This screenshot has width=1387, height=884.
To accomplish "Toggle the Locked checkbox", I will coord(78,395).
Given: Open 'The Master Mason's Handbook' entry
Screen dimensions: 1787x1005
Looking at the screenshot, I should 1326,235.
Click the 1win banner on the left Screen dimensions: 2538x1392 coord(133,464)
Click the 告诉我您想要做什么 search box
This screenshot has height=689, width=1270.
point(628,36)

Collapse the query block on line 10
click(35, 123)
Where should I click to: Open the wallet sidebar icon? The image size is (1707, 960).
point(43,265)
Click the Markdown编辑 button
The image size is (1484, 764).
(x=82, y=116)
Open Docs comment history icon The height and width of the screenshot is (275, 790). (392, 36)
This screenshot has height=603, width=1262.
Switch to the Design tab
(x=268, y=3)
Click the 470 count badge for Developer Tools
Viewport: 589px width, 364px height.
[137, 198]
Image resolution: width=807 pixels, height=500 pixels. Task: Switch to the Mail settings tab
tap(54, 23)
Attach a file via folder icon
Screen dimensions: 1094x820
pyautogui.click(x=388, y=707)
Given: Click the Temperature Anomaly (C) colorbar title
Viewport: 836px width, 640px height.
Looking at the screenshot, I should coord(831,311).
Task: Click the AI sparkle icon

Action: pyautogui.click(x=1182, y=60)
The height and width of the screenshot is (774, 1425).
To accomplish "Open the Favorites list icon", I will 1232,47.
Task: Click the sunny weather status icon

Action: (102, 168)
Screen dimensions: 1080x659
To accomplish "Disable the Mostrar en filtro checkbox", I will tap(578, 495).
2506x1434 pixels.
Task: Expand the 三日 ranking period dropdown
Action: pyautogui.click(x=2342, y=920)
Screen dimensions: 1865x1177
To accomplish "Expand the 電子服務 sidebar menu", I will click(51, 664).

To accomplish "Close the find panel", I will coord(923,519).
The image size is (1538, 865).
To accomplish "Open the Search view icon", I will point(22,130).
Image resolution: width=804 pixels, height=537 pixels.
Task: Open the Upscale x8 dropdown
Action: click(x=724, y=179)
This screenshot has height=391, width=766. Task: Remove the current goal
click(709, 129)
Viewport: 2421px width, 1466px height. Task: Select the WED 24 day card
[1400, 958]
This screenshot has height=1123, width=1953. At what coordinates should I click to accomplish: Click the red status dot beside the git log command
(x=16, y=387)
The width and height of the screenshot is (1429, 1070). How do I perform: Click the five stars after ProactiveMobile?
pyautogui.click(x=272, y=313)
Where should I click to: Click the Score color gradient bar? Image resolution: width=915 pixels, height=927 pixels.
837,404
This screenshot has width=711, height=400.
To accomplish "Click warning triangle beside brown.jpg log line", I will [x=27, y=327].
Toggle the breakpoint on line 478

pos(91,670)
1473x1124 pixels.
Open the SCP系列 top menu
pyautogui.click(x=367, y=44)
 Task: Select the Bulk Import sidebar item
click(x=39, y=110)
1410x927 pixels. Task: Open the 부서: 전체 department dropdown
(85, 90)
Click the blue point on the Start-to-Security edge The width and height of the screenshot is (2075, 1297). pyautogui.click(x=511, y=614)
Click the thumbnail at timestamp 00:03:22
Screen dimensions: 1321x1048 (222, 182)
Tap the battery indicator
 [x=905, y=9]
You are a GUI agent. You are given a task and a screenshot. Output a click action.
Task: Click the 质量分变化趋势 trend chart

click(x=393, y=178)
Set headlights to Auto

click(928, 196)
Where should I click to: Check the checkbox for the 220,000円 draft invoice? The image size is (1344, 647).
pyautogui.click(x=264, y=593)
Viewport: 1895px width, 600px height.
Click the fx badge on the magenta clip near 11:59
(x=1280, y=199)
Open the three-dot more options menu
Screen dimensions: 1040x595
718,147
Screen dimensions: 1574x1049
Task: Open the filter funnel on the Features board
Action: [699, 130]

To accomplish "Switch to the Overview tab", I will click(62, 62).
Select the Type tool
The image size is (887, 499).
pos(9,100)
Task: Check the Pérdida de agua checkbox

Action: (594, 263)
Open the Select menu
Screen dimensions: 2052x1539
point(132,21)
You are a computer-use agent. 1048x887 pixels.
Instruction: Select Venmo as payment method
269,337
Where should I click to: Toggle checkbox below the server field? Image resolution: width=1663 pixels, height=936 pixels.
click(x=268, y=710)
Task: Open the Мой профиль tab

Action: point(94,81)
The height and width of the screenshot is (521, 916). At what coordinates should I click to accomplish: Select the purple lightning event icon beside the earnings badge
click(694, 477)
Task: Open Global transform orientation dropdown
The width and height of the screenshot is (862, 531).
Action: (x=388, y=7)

**********

Task:
The response should be an exact copy of every line above.

Problem solution:
This screenshot has width=1387, height=884.
To accomplish "Toggle the Locked checkbox", I will coord(78,395).
Given: Open 'The Master Mason's Handbook' entry
Screen dimensions: 1787x1005
Looking at the screenshot, I should 1326,235.
Click the 1win banner on the left Screen dimensions: 2538x1392 coord(133,464)
Click the 告诉我您想要做什么 search box
This screenshot has height=689, width=1270.
point(628,36)

Collapse the query block on line 10
click(35, 123)
Where should I click to: Open the wallet sidebar icon? The image size is (1707, 960).
point(43,265)
Click the Markdown编辑 button
The image size is (1484, 764).
(x=82, y=116)
Open Docs comment history icon The height and width of the screenshot is (275, 790). (392, 36)
This screenshot has height=603, width=1262.
Switch to the Design tab
(x=268, y=3)
Click the 470 count badge for Developer Tools
Viewport: 589px width, 364px height.
[137, 198]
Image resolution: width=807 pixels, height=500 pixels. Task: Switch to the Mail settings tab
tap(54, 23)
Attach a file via folder icon
Screen dimensions: 1094x820
pyautogui.click(x=388, y=707)
Given: Click the Temperature Anomaly (C) colorbar title
Viewport: 836px width, 640px height.
Looking at the screenshot, I should coord(831,311).
Task: Click the AI sparkle icon

Action: pyautogui.click(x=1182, y=60)
The height and width of the screenshot is (774, 1425).
To accomplish "Open the Favorites list icon", I will 1232,47.
Task: Click the sunny weather status icon

Action: (102, 168)
Screen dimensions: 1080x659
To accomplish "Disable the Mostrar en filtro checkbox", I will tap(578, 495).
2506x1434 pixels.
Task: Expand the 三日 ranking period dropdown
Action: pyautogui.click(x=2342, y=920)
Screen dimensions: 1865x1177
To accomplish "Expand the 電子服務 sidebar menu", I will click(51, 664).

To accomplish "Close the find panel", I will coord(923,519).
The image size is (1538, 865).
To accomplish "Open the Search view icon", I will point(22,130).
Image resolution: width=804 pixels, height=537 pixels.
Task: Open the Upscale x8 dropdown
Action: click(x=724, y=179)
This screenshot has height=391, width=766. Task: Remove the current goal
click(709, 129)
Viewport: 2421px width, 1466px height. Task: Select the WED 24 day card
[1400, 958]
This screenshot has height=1123, width=1953. At what coordinates should I click to accomplish: Click the red status dot beside the git log command
(x=16, y=387)
The width and height of the screenshot is (1429, 1070). How do I perform: Click the five stars after ProactiveMobile?
pyautogui.click(x=272, y=313)
Where should I click to: Click the Score color gradient bar? Image resolution: width=915 pixels, height=927 pixels.
837,404
This screenshot has width=711, height=400.
To accomplish "Click warning triangle beside brown.jpg log line", I will [x=27, y=327].
Toggle the breakpoint on line 478

pos(91,670)
1473x1124 pixels.
Open the SCP系列 top menu
pyautogui.click(x=367, y=44)
 Task: Select the Bulk Import sidebar item
click(x=39, y=110)
1410x927 pixels. Task: Open the 부서: 전체 department dropdown
(85, 90)
Click the blue point on the Start-to-Security edge The width and height of the screenshot is (2075, 1297). pyautogui.click(x=511, y=614)
Click the thumbnail at timestamp 00:03:22
Screen dimensions: 1321x1048 (222, 182)
Tap the battery indicator
 [x=905, y=9]
You are a GUI agent. You are given a task and a screenshot. Output a click action.
Task: Click the 质量分变化趋势 trend chart

click(x=393, y=178)
Set headlights to Auto

click(928, 196)
Where should I click to: Check the checkbox for the 220,000円 draft invoice? The image size is (1344, 647).
pyautogui.click(x=264, y=593)
Viewport: 1895px width, 600px height.
Click the fx badge on the magenta clip near 11:59
(x=1280, y=199)
Open the three-dot more options menu
Screen dimensions: 1040x595
718,147
Screen dimensions: 1574x1049
Task: Open the filter funnel on the Features board
Action: [699, 130]

To accomplish "Switch to the Overview tab", I will click(62, 62).
Select the Type tool
The image size is (887, 499).
pos(9,100)
Task: Check the Pérdida de agua checkbox

Action: (594, 263)
Open the Select menu
Screen dimensions: 2052x1539
point(132,21)
You are a computer-use agent. 1048x887 pixels.
Instruction: Select Venmo as payment method
269,337
Where should I click to: Toggle checkbox below the server field? Image resolution: width=1663 pixels, height=936 pixels.
click(x=268, y=710)
Task: Open the Мой профиль tab

Action: point(94,81)
The height and width of the screenshot is (521, 916). At what coordinates should I click to accomplish: Select the purple lightning event icon beside the earnings badge
click(694, 477)
Task: Open Global transform orientation dropdown
The width and height of the screenshot is (862, 531).
Action: (x=388, y=7)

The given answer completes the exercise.